Borrowers won't experience any advantages from inflation in the foreseeable future. The cost-of-living benchmarks set by banks will remain unchanged for a considerable period. Until we have a prolonged period of stable low inflation, banks are unlikely to adjust their living expenses calculations or the HEM (Household Expenditure Measure).

However, there is a positive development where several lenders are reducing the serviceability buffer to 1% for dollar-to-dollar refinances through discretionary interest rate buffer reductions. This change is particularly beneficial for those categorised as "mortgage prisoners," as it enables them to refinance to more competitive interest rates.

How do you assess the potential impact of low inflation on the overall housing market, and what do you foresee in terms of housing demand and affordability?

During periods of low inflation, there is a noticeable surge in housing activity, encompassing not only buying and selling properties but also an increase in renovations, upgrades, and investments in furnishings. Australians take great pride in their homes, and when they have spare funds, they often choose to channel it into enhancing their living spaces. This trend is particularly pronounced due to the constant influx of migrants and a scarcity of both existing and new housing options, adding to the already high demand during inflationary times.
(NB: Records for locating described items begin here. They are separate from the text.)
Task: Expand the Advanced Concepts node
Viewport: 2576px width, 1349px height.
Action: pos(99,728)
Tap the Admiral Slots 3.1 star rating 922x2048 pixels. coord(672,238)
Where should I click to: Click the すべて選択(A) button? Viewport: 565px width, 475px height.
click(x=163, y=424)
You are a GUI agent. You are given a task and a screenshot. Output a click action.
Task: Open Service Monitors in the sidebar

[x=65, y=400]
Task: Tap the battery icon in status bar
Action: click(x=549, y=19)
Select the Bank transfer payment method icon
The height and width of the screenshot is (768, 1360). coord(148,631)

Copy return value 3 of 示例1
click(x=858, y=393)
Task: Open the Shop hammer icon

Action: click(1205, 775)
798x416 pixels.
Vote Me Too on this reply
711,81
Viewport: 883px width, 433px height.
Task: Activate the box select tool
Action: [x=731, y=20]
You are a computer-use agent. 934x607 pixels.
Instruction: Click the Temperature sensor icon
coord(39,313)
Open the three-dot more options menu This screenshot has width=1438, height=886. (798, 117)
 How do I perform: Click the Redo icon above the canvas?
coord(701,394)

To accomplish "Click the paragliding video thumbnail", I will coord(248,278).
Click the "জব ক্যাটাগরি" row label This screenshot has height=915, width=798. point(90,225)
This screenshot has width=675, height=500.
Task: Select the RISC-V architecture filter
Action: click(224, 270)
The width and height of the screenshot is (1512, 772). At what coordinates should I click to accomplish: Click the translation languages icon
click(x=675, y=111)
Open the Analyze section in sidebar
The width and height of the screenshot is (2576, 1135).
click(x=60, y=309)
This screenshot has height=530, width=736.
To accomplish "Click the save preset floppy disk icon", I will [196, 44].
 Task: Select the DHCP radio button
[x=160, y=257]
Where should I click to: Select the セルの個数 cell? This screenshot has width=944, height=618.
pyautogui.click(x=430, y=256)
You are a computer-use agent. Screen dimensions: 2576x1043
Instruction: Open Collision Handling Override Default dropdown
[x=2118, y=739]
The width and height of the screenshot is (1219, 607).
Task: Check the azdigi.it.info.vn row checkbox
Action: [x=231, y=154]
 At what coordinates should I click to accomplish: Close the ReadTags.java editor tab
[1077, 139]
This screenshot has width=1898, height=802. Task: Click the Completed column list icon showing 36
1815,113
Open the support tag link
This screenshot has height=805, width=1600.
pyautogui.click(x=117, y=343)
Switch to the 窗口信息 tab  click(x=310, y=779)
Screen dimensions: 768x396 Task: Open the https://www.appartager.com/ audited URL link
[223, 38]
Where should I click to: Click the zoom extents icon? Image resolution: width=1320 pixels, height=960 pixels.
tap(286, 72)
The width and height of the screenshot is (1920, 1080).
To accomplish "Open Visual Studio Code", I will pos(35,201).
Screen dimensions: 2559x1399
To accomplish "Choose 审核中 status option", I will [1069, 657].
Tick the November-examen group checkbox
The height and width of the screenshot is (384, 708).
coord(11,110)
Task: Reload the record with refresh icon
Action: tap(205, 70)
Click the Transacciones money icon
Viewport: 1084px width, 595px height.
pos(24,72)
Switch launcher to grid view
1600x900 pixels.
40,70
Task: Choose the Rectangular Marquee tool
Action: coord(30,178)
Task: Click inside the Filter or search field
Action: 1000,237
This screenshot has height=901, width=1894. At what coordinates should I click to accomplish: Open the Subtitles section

Surprisingly, property prices haven't sufficiently decreased to improve overall housing affordability, which is what one would typically expect when interest rates are increased. Despite this, the desire to own homes remains strong among Australians. In fact, in the last three months, more than 70% of new loan enquiries we’ve received have been from prospective buyers looking to make a purchase, with only 30% seeking refinancing options. This suggests that buyers can still afford to enter the housing market, despite the prevailing circumstances.

Do lower inflation numbers impact your recommendations for clients regarding fixed-rate versus adjustable-rate mortgages?

When engaging with clients, Australian inflation data is just a small piece of the larger conversation, especially considering that the RBA cash rate changes are influenced by various metrics. Our approach to making recommendations takes into account a broader perspective, encompassing international factors that can impact the Australian economy. For instance, we closely observe the movements of the US Federal Reserve and US inflation data, which can offer valuable insights into potential actions by our own RBA.

Presently, inflation is experiencing a rapid decline in the USA due to the recovery in production and the supply chain. However, despite inflation dropping to 3% in June, the US Federal Reserve has opted to keep its cash rate unchanged rather than reducing it. They seem inclined to maintain this stance until a stable inflation rate is established.

When making decisions that may have implications for our clients over the next 1 to 2 years, we understand that isolating one element, such as Australian inflation data, is insufficient. Instead, we consider a comprehensive range of factors to ensure well-informed and well-rounded recommendations.